Now we can express \(r_{m-3}\) in terms of \(r\)s with a smaller subscript with equation (1), and we can express \(r_{m-2}\) in terms of \(r\)s with a smaller subscript using (2). When we do this in (\(\dagger\)), we get get \(1 =\) some multiple of \(r_{m-3}\) plus some multiple of \(r_{m-4}\). And we can keep doing that over and over again until we eventually get \(1 =\) a multiple of \(r_2\) plus a multiple of \(r_1\), that is, \(as + pt\) for some whole numbers \(s\) and \(t\). We’re done.

It helps to see an example. Take \(p = 13\) and \(a = 5\). We have

\[\begin{align} 13 &= 2 \times 5 + 3 \\ 5 &= 1 \times 3 + 2 \\ 3 &= 1 \times 2 + 1\\ 2 &= 2 \times 1 + 0 \end{align}\]

and so

\[\begin{align} 1 &= 3 - 1 \times 2 \\ &= (13 - 2 \times 5) - 1 \times (5 - 1 \times 3) \\ &= (13 - 2 \times 5) - 1 \times (5 - 1 \times (13 - 2 \times 5)) \\ &= 2 \times 13 - 5 \times 5 \end{align}\]

Why does the theorem help us find multiplicative inverses? The reason is that if \(as + pt = 1\) then in \(\mathbb{F}_p\) we have, since multiples of \(p\) are equal to zero, \(as = 1\). So \(s\) is the multiplicative inverse of \(a\). In our example, \(p=13,a = 5, s=-5, t=2\), so the multiplicative inverse of \(5\) in \(\mathbb{F}_{13}\) is \(-5\) which is the same as \(8\). So the theorem both guarantees a multiplicative inverse exists, and gives us a way to compute it.

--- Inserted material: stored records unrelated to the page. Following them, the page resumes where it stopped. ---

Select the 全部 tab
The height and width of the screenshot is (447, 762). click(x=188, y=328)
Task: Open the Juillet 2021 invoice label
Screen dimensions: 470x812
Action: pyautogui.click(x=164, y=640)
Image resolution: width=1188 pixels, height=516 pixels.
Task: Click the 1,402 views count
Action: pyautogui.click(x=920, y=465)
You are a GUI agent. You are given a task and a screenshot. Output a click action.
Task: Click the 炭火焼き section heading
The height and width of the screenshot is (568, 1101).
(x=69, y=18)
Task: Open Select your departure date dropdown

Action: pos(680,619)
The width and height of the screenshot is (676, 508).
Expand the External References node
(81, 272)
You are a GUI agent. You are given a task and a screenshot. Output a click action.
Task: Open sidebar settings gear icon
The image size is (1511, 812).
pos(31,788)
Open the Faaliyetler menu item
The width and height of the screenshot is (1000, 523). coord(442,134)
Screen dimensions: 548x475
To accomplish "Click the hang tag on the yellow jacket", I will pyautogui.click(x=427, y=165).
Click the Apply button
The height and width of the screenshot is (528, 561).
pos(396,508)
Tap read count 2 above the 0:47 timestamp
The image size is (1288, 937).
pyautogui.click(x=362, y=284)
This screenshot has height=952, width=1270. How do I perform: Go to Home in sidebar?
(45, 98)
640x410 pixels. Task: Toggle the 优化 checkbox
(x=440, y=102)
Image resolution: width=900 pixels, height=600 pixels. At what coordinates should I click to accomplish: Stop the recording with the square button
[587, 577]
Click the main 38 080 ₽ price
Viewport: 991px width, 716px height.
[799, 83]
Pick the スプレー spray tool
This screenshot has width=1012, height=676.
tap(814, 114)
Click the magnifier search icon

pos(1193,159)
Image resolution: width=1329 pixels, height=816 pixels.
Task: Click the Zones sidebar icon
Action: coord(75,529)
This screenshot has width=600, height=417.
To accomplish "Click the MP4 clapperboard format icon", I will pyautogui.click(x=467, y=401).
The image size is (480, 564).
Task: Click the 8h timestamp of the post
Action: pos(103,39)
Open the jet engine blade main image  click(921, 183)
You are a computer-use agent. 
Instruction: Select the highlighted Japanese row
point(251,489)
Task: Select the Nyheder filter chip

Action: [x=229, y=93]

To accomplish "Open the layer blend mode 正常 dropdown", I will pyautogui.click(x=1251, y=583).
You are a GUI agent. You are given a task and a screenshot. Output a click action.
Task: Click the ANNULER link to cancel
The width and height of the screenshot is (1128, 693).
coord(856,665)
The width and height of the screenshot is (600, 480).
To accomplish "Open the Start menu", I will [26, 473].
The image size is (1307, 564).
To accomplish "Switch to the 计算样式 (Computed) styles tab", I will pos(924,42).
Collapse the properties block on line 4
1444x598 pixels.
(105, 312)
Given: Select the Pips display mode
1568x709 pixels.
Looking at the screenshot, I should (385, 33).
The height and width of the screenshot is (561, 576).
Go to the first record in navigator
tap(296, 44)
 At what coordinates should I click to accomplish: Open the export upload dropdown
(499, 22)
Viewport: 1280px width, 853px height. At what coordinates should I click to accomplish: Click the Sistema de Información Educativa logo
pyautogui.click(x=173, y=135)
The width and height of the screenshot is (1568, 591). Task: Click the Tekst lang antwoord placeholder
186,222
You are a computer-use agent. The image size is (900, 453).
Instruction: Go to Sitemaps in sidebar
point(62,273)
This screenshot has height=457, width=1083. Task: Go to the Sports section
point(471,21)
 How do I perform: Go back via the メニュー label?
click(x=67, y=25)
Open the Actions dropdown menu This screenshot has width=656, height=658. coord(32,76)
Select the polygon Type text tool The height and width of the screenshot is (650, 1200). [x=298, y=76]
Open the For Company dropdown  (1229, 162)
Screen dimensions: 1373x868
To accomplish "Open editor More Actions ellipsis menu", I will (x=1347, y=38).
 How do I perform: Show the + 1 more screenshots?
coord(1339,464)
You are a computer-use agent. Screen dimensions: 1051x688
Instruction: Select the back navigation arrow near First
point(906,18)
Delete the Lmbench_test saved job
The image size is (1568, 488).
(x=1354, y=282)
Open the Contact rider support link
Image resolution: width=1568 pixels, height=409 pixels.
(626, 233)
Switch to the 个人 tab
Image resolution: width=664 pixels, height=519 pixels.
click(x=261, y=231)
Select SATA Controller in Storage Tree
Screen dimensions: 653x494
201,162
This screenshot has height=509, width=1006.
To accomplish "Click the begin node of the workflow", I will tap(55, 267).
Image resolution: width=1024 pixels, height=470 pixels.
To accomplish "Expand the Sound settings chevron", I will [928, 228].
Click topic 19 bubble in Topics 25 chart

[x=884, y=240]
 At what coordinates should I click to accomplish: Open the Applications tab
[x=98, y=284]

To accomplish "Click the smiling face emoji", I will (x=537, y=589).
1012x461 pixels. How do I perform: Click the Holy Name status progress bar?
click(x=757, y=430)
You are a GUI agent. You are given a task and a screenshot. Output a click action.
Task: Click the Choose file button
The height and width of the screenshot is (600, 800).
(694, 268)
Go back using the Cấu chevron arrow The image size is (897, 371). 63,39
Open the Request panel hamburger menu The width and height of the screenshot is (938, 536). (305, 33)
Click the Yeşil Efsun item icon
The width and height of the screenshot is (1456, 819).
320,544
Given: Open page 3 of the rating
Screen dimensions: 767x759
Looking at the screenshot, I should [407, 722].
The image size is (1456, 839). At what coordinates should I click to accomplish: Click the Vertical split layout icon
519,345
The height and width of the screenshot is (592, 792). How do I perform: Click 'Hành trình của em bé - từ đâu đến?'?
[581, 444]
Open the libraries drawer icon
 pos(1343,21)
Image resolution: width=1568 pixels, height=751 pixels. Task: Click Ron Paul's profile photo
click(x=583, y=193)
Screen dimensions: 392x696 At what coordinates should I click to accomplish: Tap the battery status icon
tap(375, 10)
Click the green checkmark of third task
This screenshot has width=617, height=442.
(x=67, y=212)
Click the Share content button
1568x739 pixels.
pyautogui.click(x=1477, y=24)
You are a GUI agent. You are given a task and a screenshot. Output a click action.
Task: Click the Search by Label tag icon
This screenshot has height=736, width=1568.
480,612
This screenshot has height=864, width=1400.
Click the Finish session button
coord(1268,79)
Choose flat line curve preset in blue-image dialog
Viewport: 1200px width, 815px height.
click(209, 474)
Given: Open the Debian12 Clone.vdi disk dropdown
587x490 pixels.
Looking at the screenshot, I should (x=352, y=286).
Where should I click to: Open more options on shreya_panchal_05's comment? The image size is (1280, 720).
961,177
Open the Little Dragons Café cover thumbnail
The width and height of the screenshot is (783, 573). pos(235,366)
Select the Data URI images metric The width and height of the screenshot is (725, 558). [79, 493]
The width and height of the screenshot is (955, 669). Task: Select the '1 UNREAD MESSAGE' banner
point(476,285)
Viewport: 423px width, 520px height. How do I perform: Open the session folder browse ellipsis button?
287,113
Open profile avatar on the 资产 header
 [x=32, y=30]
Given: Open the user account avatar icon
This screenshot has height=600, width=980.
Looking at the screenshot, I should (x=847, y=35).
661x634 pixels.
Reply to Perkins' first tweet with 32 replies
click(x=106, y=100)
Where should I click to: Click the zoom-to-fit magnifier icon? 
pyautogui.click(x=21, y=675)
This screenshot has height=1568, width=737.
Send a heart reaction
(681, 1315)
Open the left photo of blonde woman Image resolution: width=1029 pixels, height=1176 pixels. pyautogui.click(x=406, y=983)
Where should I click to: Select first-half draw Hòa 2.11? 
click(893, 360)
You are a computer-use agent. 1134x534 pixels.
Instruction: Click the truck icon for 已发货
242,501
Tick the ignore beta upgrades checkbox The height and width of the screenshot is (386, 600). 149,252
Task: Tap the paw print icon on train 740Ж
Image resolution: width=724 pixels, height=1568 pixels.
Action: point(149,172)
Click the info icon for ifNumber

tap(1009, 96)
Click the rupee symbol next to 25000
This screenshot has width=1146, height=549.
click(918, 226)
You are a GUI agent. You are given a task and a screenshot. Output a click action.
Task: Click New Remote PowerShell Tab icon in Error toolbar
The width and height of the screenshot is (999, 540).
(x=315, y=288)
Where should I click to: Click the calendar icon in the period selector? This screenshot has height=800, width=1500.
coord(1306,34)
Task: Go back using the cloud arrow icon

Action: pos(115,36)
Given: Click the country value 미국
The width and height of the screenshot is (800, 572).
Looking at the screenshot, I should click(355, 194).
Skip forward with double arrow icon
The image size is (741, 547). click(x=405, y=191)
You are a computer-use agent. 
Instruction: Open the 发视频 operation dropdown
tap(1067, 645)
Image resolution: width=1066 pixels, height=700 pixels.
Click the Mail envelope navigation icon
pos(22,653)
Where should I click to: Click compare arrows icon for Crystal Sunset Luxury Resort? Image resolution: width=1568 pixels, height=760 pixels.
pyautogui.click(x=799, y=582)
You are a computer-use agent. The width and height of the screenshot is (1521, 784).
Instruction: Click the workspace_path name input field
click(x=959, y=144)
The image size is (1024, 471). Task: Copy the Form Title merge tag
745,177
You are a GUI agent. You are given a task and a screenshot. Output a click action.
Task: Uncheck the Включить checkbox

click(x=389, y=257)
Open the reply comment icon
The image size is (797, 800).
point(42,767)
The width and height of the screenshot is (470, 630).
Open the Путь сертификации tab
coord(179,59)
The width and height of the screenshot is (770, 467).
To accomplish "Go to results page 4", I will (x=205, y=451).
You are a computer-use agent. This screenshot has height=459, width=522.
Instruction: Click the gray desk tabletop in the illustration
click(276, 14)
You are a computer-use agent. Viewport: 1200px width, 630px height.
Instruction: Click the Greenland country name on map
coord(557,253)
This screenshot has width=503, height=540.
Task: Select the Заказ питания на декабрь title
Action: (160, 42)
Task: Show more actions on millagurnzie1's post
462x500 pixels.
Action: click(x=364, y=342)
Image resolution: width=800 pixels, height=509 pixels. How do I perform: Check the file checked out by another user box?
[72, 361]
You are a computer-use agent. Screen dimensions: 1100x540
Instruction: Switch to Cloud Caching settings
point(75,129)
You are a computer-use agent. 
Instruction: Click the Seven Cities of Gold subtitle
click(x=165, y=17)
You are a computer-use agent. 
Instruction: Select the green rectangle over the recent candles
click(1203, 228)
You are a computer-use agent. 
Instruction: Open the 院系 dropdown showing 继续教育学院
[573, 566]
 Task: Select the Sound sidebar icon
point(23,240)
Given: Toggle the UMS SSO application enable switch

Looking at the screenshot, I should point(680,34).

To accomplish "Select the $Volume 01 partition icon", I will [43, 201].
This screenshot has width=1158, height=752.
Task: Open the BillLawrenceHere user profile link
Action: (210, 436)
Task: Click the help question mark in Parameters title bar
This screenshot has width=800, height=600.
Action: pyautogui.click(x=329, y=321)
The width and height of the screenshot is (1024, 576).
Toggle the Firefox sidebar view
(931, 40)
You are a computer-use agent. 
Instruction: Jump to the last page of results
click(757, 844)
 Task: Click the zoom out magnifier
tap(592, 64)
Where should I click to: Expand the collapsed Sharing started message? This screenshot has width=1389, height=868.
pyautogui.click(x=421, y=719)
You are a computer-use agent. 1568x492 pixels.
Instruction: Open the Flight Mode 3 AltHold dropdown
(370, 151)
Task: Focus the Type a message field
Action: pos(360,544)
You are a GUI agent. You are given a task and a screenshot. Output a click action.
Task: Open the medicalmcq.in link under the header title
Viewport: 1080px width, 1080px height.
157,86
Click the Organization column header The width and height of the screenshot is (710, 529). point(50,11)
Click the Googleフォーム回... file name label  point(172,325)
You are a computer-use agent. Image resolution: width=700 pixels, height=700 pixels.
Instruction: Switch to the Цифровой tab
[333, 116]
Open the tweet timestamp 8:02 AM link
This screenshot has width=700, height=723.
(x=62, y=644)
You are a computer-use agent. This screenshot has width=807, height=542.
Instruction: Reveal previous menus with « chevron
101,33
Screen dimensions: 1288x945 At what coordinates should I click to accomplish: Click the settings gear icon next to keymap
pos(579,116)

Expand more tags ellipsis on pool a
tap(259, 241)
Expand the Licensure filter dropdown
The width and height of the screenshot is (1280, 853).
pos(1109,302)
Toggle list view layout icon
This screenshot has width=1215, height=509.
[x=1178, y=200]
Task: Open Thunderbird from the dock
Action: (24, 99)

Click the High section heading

We are now ready to define vector spaces. The idea is to observe that sets of column vectors, or row vectors, or more generally matrices of a given size, all come equipped with a notion of addition and scalar multiplication and all obey the same collection of simple algebraic rules, like addition is commutative, scalar multiplication distributes over vector addition, and so on. We’re going to define a vector space as any set with an operation of addition and scalar multiplication obeying similar rules to those satisfied by column vectors. The power of doing this is that it lets us apply our theory in seemingly entirely different contexts.

Here’s the definition.

**Definition:** let \(\mathbb{F}\) be a field. An \(\mathbb{F}\)-vector space is a set \(V\) with

- a special element 0 or \(0_V\) called the
**zero vector** - an operation + called addition
- a way to multiply elements of \(V\) by elements of \(\mathbb{F}\), called
**scalar multiplication**

…such that for all \(u,v,w\) in \(V\) and all \(l, m\) in \(\mathbb{F}\),

- \(0_V+v=v\)
- there exists \(x \in V\) such that \(x + v = 0_V\)
- \(u+(v+w) = (u+v)+w\)
- \(v+w=w+v\)
- \(1v = v\)
- \(l(mv) = (lm)v\)
- \((l+m)v = lv + mv\)
- \(l(v+w)= lv + lw\)

The elements of vector spaces can be anything at all. They don’t have to look like column or row vectors. Here are some examples of vector spaces.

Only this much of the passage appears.